[SOURCE DATA Boundary: Start]
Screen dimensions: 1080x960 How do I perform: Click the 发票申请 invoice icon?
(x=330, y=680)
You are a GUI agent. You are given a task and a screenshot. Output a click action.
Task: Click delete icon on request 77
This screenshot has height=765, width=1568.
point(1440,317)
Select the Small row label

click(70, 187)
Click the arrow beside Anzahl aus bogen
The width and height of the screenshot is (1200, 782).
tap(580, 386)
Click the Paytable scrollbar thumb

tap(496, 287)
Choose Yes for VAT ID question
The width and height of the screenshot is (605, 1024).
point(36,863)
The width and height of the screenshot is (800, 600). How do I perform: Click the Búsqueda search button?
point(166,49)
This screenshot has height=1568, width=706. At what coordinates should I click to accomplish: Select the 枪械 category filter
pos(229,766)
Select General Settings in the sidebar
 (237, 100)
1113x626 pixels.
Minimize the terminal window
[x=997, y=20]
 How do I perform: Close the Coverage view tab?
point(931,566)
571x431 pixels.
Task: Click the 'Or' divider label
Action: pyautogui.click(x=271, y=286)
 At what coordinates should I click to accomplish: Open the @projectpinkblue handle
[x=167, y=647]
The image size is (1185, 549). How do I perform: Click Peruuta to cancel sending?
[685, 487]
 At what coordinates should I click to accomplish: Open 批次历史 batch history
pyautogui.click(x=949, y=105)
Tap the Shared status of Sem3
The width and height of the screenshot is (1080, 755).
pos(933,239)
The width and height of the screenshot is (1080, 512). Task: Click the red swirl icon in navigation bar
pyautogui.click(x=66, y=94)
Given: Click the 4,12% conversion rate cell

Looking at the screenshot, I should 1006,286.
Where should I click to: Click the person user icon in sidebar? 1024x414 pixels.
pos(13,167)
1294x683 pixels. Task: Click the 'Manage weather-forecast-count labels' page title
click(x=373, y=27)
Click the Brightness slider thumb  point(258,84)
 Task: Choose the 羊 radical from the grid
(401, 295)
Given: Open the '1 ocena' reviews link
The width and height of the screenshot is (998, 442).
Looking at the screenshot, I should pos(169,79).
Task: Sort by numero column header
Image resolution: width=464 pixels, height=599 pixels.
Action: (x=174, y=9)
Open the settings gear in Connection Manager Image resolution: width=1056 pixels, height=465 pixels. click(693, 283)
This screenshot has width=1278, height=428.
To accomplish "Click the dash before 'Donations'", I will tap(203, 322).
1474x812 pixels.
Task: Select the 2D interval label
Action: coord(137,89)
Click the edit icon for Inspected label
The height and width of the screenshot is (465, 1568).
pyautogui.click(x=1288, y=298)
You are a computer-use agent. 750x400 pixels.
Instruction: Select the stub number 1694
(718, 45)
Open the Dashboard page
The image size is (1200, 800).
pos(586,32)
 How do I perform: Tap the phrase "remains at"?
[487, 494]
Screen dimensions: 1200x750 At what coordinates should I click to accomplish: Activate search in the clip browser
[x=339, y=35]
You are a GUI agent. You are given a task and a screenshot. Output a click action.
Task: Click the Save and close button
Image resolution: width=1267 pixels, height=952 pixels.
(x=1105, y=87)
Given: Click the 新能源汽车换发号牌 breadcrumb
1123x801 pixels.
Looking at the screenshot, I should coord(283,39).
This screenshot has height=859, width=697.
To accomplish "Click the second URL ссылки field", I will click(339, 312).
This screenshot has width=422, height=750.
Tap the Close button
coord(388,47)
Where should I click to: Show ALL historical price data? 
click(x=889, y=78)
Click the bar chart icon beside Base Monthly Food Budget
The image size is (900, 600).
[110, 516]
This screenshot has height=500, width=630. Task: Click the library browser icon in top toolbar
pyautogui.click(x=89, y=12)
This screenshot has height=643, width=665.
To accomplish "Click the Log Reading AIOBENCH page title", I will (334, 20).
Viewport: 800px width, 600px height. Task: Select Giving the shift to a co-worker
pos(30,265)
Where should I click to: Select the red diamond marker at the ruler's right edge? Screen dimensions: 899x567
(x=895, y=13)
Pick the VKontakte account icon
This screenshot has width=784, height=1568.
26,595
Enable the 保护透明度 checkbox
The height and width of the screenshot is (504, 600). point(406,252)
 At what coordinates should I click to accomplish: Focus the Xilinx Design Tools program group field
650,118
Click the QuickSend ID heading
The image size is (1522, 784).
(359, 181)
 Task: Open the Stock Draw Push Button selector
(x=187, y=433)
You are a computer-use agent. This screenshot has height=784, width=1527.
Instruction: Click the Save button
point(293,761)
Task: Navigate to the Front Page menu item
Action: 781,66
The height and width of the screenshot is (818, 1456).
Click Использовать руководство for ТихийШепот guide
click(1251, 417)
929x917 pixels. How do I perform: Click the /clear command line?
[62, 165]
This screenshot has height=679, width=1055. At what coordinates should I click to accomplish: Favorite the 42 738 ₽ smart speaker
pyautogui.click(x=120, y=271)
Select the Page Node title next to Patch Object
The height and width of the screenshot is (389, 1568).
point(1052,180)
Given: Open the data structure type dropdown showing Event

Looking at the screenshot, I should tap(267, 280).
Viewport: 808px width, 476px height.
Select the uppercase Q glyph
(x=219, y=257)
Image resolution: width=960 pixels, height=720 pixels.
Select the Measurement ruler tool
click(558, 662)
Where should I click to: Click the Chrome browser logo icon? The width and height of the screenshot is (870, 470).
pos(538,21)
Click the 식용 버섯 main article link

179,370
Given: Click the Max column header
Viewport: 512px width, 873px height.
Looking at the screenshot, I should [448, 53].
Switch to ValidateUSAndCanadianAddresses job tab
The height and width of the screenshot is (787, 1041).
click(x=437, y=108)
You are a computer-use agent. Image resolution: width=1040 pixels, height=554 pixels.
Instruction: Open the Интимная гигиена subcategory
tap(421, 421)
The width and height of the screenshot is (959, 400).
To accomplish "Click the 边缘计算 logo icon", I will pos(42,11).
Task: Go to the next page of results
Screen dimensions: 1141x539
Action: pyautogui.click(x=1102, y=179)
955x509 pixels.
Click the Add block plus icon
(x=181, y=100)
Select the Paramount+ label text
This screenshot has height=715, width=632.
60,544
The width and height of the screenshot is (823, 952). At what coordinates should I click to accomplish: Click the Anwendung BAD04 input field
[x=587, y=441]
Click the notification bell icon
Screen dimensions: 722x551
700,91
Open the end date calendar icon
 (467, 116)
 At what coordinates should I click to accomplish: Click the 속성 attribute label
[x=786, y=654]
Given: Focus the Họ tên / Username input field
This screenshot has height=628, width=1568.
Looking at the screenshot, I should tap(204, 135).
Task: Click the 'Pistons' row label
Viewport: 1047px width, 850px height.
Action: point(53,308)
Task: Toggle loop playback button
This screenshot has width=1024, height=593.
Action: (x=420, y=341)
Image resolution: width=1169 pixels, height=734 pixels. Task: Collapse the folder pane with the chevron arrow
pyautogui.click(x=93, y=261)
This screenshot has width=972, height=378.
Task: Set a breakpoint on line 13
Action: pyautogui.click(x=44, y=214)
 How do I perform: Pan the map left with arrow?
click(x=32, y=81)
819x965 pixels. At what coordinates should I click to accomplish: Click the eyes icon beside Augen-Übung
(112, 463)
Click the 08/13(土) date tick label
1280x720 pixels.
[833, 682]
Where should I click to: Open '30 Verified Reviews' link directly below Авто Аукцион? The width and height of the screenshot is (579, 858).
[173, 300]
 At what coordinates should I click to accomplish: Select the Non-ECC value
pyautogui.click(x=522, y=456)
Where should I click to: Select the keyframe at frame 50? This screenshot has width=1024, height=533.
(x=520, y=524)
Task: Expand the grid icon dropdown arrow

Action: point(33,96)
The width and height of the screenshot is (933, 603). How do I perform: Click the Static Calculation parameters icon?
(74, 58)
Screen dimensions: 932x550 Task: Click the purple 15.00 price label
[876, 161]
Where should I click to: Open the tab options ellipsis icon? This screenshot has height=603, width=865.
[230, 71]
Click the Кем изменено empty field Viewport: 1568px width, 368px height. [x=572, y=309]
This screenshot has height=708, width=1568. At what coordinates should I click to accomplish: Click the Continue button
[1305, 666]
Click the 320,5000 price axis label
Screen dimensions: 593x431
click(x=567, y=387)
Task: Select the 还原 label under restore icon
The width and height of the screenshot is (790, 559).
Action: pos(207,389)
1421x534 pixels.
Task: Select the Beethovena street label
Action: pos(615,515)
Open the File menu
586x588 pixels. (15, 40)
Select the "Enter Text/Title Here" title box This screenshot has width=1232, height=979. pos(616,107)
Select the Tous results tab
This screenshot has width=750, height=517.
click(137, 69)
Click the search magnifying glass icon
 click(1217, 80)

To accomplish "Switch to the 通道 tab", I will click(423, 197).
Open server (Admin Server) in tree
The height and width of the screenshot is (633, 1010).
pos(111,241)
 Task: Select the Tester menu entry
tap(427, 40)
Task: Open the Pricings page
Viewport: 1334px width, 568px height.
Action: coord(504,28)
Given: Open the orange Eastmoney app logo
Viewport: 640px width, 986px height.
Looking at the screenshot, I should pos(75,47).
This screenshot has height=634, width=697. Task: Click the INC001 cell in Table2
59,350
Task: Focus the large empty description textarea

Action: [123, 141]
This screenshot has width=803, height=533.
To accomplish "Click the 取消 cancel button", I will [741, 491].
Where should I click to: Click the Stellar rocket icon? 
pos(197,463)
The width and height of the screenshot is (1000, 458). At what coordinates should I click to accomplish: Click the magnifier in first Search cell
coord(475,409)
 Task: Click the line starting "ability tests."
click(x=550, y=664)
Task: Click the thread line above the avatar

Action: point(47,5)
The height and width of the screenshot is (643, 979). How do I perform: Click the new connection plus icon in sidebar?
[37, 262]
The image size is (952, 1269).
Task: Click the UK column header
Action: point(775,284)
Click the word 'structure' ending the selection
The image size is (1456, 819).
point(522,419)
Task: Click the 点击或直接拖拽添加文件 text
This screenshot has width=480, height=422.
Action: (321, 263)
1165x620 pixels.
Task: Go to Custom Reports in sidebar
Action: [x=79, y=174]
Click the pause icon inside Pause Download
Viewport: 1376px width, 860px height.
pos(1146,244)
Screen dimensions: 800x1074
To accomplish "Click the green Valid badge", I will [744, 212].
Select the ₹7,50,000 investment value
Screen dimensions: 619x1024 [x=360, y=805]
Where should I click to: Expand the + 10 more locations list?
[SOURCE DATA Boundary: End]
(ASSIGNMENT) Could you filter the material above and copy each line that holds the word "agent"?

(EXERCISE RESPONSE)
You are a GUI agent. You are given a task and a screenshot. Output a click action.
You are a computer-use agent. 750x400 pixels.
You are a GUI agent. You are given a task and a screenshot. Output a click action.
You are a computer-use agent. This screenshot has height=784, width=1527.
You are a computer-use agent. Image resolution: width=1040 pixels, height=554 pixels.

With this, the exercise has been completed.